Stated exercise = Repeat word for word the stretch of the text on public key cryptography below, from "private static string Encrypt(string" through "Verifying (digital signatures)".

Provided text =
First, you generate a public and private key pair, as two .PEM files.

$ openssl req -x509 -sha256 -days 365 -newkey rsa:4096 -nodes -keyout private.pem -out public.pem

You keep your private key very safe.

You send me your public key file: public.pem (sometimes the naming convention in examples is certificate.pem).

Encrypting

I encrypt my file (in the example below it’s a text file) using your public key. I then send you the output of this, which is a base-64’d string.

private static string Encrypt(string text) { byte[] publicPemBytes = File.ReadAllBytes("public.pem"); using var publicX509 = new X509Certificate2(publicPemBytes); var rsa = publicX509.GetRSAPublicKey(); byte[] encrypted = rsa.Encrypt(System.Text.Encoding.Default.GetBytes(text), RSAEncryptionPadding.Pkcs1); return Convert.ToBase64String(encrypted); }

Decrypting

You can then decrypt the base64’d string I sent you using your private key, and you will see the file or message in its original, un-encrypted form:

private static string Decrypt(string base64Text) { using X509Certificate2 certificate = CombinePublicAndPrivateCerts(); var rsa = certificate.GetRSAPrivateKey(); byte[] textBytes = Convert.FromBase64String(base64Text); byte[] decrypted = rsa.Decrypt(textBytes, RSAEncryptionPadding.Pkcs1); return System.Text.Encoding.Default.GetString(decrypted); }

Signing and Verifying (digital signatures)

Overview

There is another use of public key cryptography. Here’s my attempt to explain it:

I want to send your something, say a text file (or maybe a PDF), and you really want to be sure that I created this text file and therefore that it was me that sent it to you.

I generate a public-private key pair:

$ openssl req -x509 -sha256 -days 365 -newkey rsa:4096 -keyout private.pem -out public.pem

I keep my private key very safe.

Raw data =

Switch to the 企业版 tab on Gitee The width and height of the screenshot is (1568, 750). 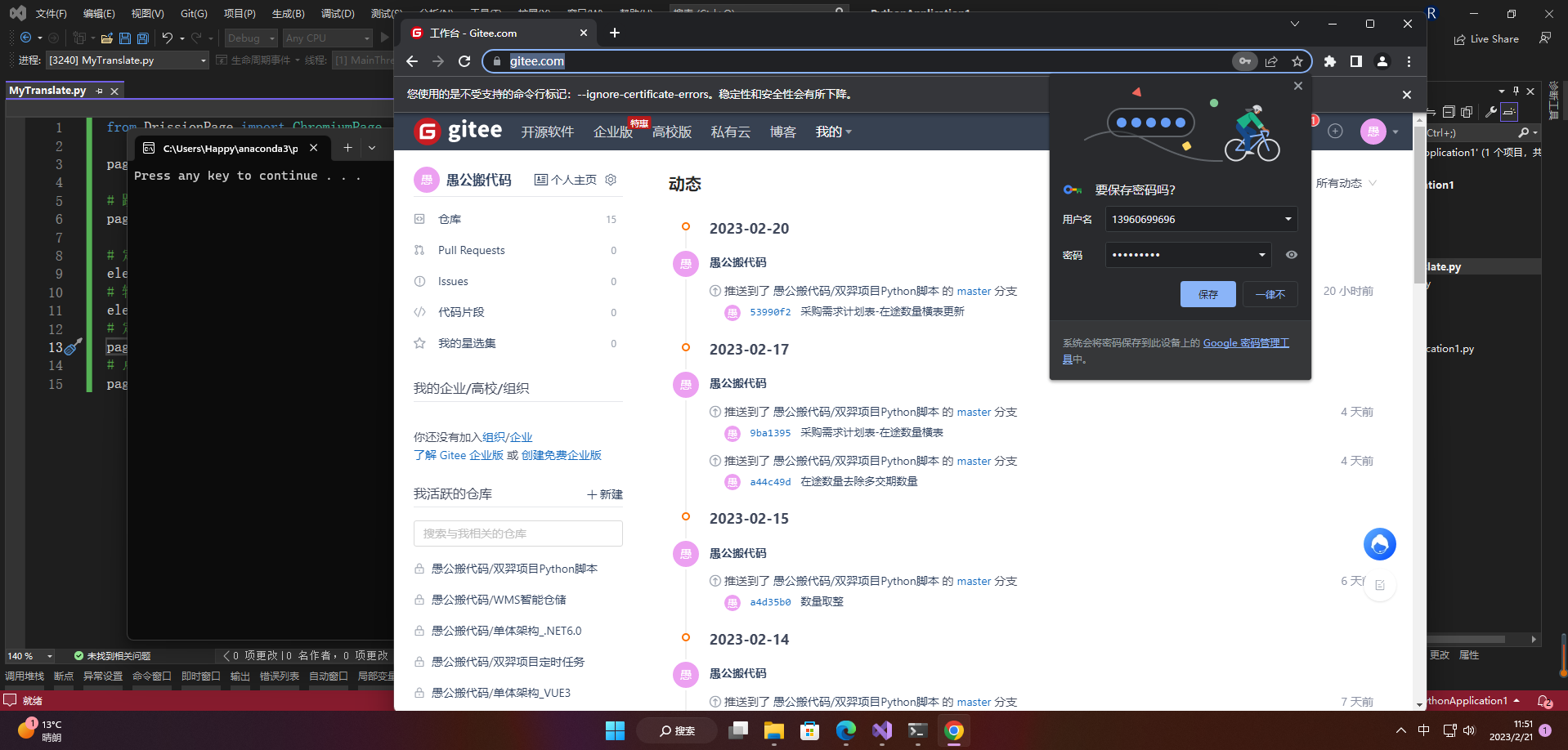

Task output =
private static string Encrypt(string text) { byte[] publicPemBytes = File.ReadAllBytes("public.pem"); using var publicX509 = new X509Certificate2(publicPemBytes); var rsa = publicX509.GetRSAPublicKey(); byte[] encrypted = rsa.Encrypt(System.Text.Encoding.Default.GetBytes(text), RSAEncryptionPadding.Pkcs1); return Convert.ToBase64String(encrypted); }

Decrypting

You can then decrypt the base64’d string I sent you using your private key, and you will see the file or message in its original, un-encrypted form:

private static string Decrypt(string base64Text) { using X509Certificate2 certificate = CombinePublicAndPrivateCerts(); var rsa = certificate.GetRSAPrivateKey(); byte[] textBytes = Convert.FromBase64String(base64Text); byte[] decrypted = rsa.Decrypt(textBytes, RSAEncryptionPadding.Pkcs1); return System.Text.Encoding.Default.GetString(decrypted); }

Signing and Verifying (digital signatures)